PASSAGE FOR REVIEW
Discussion in 'Journalism topics only' started by Stitch, Nov 10, 2011.

  1. Lugnuts

    Lugnuts Well-Known Member

    You forgot about Posnanski giving money to Paterno's charity and having the backing of the Paterno family. And there's nothing wrong with any of that. It only became dicey when the story of Paterno's life clearly became something that needed more of a "straight journalism" treatment. Who could have seen this coming?

    I've gone from thinking this is an interesting conundrum to just feeling awful for him.
     
  2. 93Devil

    93Devil Well-Known Member

    Oh, he made an impact all right.
     
  3. Dick Whitman

    Dick Whitman Well-Known Member

    "The questions people have about what he did or didn't do, you weigh that against the impact that he made ..."

    Granted, the video was made before the Freeh Report, but this is just "a single, hazy event" repackaged. Good lord. Didn't anybody take 2 1/2 minutes to re-watch that video before tossing it up on Amazon this week?

RECORDS
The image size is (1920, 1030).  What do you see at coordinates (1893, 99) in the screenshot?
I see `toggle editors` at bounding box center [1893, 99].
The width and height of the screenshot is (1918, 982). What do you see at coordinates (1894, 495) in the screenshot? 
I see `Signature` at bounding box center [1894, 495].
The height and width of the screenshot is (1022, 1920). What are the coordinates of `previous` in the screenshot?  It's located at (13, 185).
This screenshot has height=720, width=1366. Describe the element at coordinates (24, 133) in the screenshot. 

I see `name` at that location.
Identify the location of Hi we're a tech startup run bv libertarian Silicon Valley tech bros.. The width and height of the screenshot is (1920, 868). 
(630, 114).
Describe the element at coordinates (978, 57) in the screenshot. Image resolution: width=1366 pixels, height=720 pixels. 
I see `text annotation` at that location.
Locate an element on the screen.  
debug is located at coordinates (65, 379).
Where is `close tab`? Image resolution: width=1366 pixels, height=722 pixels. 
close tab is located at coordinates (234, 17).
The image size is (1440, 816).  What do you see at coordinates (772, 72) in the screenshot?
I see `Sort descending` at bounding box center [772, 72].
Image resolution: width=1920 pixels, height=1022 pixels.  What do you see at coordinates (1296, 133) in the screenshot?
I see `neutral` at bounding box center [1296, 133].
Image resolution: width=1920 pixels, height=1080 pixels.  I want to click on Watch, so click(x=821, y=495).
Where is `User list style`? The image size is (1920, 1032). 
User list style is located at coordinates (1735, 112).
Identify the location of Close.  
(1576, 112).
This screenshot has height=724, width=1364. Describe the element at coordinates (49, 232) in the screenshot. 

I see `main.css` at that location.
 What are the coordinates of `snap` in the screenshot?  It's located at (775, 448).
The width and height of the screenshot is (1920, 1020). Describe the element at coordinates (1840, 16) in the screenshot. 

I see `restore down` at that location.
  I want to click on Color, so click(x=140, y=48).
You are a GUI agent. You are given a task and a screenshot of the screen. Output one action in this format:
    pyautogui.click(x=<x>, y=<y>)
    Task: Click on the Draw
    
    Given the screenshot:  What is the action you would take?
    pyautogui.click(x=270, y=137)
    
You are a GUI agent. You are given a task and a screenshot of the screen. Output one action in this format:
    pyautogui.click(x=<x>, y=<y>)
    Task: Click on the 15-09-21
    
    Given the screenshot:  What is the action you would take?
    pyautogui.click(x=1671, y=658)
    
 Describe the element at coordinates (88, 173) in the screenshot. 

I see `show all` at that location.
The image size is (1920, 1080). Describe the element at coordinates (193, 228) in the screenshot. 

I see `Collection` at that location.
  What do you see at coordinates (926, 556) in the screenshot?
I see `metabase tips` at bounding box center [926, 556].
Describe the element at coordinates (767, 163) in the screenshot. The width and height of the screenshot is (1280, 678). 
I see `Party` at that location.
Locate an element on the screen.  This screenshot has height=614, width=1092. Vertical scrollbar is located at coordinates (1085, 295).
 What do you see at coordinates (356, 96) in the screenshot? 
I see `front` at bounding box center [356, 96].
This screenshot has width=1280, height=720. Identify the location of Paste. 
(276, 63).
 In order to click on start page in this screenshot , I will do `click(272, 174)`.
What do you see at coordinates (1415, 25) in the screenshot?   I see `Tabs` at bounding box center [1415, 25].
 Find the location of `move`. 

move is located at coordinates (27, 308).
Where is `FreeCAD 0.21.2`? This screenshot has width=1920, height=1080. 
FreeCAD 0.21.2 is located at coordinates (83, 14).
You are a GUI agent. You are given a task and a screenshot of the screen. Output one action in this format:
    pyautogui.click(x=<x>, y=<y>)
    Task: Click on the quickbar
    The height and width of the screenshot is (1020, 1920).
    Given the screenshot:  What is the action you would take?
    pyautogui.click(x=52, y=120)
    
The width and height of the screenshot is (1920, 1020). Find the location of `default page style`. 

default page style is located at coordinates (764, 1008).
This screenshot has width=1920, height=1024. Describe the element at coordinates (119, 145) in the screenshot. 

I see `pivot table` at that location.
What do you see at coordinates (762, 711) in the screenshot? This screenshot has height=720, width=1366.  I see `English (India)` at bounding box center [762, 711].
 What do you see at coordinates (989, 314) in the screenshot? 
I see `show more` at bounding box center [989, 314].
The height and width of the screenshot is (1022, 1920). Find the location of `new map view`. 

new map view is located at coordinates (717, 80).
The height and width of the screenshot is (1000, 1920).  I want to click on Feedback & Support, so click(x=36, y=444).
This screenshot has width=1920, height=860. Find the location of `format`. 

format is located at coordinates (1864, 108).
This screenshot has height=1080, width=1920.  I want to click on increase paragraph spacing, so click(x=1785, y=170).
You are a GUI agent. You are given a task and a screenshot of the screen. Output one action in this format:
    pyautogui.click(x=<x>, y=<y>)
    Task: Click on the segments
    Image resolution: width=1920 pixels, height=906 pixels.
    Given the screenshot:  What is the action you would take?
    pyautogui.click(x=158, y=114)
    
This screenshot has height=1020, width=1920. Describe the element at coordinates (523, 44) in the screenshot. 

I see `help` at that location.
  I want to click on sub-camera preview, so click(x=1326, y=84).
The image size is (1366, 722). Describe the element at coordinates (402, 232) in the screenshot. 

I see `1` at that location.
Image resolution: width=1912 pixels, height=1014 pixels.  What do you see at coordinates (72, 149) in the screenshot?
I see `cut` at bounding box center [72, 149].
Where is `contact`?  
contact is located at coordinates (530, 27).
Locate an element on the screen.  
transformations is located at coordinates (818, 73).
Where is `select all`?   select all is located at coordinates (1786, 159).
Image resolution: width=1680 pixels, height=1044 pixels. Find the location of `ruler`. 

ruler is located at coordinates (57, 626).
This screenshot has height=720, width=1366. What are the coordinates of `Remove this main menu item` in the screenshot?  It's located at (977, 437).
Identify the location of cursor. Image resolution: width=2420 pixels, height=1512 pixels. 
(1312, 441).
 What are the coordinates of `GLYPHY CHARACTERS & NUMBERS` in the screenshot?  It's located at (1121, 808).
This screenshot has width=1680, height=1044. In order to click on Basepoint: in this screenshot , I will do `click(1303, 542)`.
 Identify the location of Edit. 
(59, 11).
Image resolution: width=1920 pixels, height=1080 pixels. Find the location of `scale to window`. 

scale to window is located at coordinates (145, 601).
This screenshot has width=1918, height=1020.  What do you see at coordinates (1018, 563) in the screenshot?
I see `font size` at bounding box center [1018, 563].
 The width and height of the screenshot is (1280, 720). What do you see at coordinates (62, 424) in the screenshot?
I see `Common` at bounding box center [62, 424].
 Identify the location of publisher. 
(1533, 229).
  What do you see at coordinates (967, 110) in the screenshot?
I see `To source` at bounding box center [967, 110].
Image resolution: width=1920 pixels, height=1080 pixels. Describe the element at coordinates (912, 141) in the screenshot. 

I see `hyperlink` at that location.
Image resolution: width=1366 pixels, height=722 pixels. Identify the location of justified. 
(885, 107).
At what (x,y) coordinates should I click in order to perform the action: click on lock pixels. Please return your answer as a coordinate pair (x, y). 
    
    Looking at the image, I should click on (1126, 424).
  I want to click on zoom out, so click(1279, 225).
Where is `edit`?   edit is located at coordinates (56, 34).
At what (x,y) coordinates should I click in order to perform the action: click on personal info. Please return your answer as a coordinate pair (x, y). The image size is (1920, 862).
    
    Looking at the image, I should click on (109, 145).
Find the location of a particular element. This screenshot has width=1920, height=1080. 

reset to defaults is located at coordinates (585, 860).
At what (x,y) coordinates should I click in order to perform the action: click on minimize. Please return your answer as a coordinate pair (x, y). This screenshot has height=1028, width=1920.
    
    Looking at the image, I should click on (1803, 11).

EXERCISE REQUIREMENTS
1 – According to the forum thread, whose charity did Posnanski give money to?
2 – Repeat the forum thread, starting with "3. Dick Whitman" and going on through "Amazon this week?".

SOLUTIONS BY TASK
1 – Paterno's charity.

2 –
3. Dick Whitman

    Dick Whitman Well-Known Member

    "The questions people have about what he did or didn't do, you weigh that against the impact that he made ..."

    Granted, the video was made before the Freeh Report, but this is just "a single, hazy event" repackaged. Good lord. Didn't anybody take 2 1/2 minutes to re-watch that video before tossing it up on Amazon this week?